When both liberals and conservatives like a government program, it usually means that it is expensive and expands the scope of government without delivering on its promises. The bipartisan support of the earned income tax credit is no exception.
The EITC is best described as an anti-poverty program that encourages people to work. In a new study published by the Cato Institute, Chris Edwards and I explain that based on a deep dive into the economic literature and the budgetary impact of the program, conservatives and liberals alike underestimate its cost while overselling its benefits. That is why we advise cutting the program.
The EITC is effectively a wage subsidy that gives low-income people a refundable tax credit for working, meaning that some working individuals who pay no income taxes are eligible to receive a payment from the U.S. Treasury. This payment acts as an incentive for poor people to seek work and keep working. These built-in work incentives explain why Republicans and Democrats claim that the EITC is one of our most successful anti-poverty programs and have regularly agreed to extend it. Unfortunately, the EITC is not what it seems to be.
First, it is extremely costly. After extensions in 1986, 1990, 1993 and 2009, the program will provide an estimated $69 billion in benefits to 28 million recipients for a cost of $60 billion in 2015. Though it is being administered through the tax code, the growth in its refundable portion has made it primarily a spending program. In fact, it is the largest federal cash transfer program for low-income households.
Those who would argue it is worth the cost because it is a proven way to encourage poor people to enter the labor force do overlook the fact that the program penalizes people who want to work more hours. Indeed, a large majority of people taking the EITC have an incentive to work less, not more. EITC's advocates also fail to mention its resulting negative impact on the United States' overall output and employment.
Also, there is a tremendous amount of fraud and there are many improper payments with the EITC. As we note, "the Internal Revenue Service reports that the EITC error and fraud rate in 2014 was 27 percent, which amounted to $18 billion in overpayments."
A 2013 report on the issue from a Treasury Department inspector general has striking numbers about the scale of the problem.
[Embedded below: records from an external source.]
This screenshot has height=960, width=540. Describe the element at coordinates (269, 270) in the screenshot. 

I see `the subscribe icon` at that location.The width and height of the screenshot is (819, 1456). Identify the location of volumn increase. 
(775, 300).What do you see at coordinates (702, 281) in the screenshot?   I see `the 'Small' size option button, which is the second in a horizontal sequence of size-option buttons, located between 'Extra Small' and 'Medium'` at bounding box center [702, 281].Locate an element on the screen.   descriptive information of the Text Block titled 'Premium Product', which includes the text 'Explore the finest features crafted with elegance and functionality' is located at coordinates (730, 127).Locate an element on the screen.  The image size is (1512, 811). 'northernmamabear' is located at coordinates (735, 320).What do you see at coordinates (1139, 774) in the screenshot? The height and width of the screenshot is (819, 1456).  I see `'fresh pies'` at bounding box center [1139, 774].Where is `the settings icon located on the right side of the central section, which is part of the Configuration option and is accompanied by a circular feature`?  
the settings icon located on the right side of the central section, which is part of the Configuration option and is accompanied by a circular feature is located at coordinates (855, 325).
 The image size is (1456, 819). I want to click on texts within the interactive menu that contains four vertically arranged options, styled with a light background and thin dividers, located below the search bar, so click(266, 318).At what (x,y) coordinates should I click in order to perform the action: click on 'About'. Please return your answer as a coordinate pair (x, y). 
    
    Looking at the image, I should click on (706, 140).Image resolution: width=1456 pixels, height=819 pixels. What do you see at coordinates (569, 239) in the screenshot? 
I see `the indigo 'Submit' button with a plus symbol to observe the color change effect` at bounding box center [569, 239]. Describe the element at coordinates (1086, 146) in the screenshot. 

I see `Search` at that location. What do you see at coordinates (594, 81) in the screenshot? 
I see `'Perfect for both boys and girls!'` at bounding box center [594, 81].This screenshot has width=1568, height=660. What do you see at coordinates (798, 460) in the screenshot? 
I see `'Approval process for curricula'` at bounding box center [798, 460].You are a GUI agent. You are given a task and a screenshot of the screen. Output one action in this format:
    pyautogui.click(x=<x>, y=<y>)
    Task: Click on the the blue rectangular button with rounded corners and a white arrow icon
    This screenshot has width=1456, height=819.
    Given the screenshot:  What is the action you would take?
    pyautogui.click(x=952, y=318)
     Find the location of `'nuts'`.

According to the data, between 2003 and 2012, improper payments for the EITC alone amounted to somewhere between $110.8 billion and $132.6 billion. The reasons listed for the gigantic amount in improper payments range from the absurd complexity of the tax law to the structure of the program to the confusion among eligible claimants.
Unfortunately, fixing the problem won't be easy, because none of these factors alone is the primary driver of the EITC improper payments. The problem is caused by the combination of all of them.
The burden imposed by the program on the economy at large is important, too. Paying for the EITC requires the extraction of resources from the productive sector of the economy. This causes people to reduce their productive activities, such as working and investing, which in turn hurts the economy.
Conservatives' usual response is that in spite of these problems, it beats raising the minimum wage—a policy that actively destroys jobs. But there is no reason for us to choose between two bad options simply because one is slightly less bad than the other.
To be sure, offering to expand the EITC is easier than making the case that, for instance, a fundamental reform of the corporate income tax would have a significant and positive impact on workers' wages because that tax cut would be shared with workers in the form of higher wages. But political expediency won't achieve better policies. For all these reasons, we should cut the EITC, not expand it.